DIRECTIONS FOR THIS TASK: Among the entries below, find the lines with the word "computer" and return them.

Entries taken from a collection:
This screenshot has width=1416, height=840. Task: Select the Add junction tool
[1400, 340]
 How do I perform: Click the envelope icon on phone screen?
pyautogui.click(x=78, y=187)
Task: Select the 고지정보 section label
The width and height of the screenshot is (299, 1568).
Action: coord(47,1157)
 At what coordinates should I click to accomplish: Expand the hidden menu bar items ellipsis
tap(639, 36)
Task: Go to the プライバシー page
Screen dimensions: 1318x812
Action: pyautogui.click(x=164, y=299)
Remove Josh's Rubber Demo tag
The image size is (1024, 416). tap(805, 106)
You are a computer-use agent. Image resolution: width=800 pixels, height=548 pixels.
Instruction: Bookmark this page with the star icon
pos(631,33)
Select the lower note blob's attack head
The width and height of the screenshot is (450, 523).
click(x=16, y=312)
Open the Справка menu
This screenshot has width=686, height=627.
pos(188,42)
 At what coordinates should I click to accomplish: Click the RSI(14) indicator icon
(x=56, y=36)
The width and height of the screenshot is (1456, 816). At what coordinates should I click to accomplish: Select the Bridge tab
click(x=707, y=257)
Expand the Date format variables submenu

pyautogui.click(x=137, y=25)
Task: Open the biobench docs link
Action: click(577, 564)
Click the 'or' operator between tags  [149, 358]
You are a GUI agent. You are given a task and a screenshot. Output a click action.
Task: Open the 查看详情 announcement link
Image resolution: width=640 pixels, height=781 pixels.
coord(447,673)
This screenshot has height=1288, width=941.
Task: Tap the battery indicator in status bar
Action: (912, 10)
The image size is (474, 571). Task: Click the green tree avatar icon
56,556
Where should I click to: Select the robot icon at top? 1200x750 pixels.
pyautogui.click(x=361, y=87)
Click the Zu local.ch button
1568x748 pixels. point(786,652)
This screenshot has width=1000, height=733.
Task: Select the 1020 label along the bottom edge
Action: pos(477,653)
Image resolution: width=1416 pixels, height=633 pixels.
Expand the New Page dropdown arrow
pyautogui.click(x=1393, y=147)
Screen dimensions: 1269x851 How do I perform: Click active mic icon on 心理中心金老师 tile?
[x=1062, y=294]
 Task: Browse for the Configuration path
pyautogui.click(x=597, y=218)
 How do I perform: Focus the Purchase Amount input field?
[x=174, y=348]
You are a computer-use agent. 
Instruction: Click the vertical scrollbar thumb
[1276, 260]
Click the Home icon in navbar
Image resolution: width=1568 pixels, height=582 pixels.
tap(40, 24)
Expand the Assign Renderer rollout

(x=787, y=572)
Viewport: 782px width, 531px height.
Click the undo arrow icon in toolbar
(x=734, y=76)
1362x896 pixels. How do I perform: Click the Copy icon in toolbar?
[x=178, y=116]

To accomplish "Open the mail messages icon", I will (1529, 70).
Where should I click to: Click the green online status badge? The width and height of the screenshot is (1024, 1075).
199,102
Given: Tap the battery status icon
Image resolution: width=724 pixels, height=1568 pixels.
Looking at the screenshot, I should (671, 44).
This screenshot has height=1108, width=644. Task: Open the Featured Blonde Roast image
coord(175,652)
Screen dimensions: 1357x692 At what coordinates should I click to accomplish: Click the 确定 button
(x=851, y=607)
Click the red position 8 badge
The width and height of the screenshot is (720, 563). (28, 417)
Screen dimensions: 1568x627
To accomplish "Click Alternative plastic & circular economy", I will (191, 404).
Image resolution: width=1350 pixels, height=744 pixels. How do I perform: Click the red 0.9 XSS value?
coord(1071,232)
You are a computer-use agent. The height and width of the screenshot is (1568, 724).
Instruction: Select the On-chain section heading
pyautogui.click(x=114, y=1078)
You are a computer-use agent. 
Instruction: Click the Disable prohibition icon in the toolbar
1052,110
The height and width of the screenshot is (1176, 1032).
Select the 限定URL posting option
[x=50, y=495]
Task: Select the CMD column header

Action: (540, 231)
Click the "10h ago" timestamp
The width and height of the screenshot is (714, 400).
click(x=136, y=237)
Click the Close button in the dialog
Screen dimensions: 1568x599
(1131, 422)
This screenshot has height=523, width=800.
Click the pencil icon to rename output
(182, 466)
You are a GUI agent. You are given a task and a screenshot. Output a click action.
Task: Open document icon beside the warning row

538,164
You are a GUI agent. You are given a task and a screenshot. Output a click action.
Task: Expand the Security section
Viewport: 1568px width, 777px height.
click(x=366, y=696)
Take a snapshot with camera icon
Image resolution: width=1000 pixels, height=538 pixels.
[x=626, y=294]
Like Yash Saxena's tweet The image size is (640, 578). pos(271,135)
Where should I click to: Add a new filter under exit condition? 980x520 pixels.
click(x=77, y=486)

TASK ANSWER:
You are a computer-use agent. Image resolution: width=800 pixels, height=548 pixels.
You are a computer-use agent. 
You are a computer-use agent. The height and width of the screenshot is (1568, 724).
You are a computer-use agent. 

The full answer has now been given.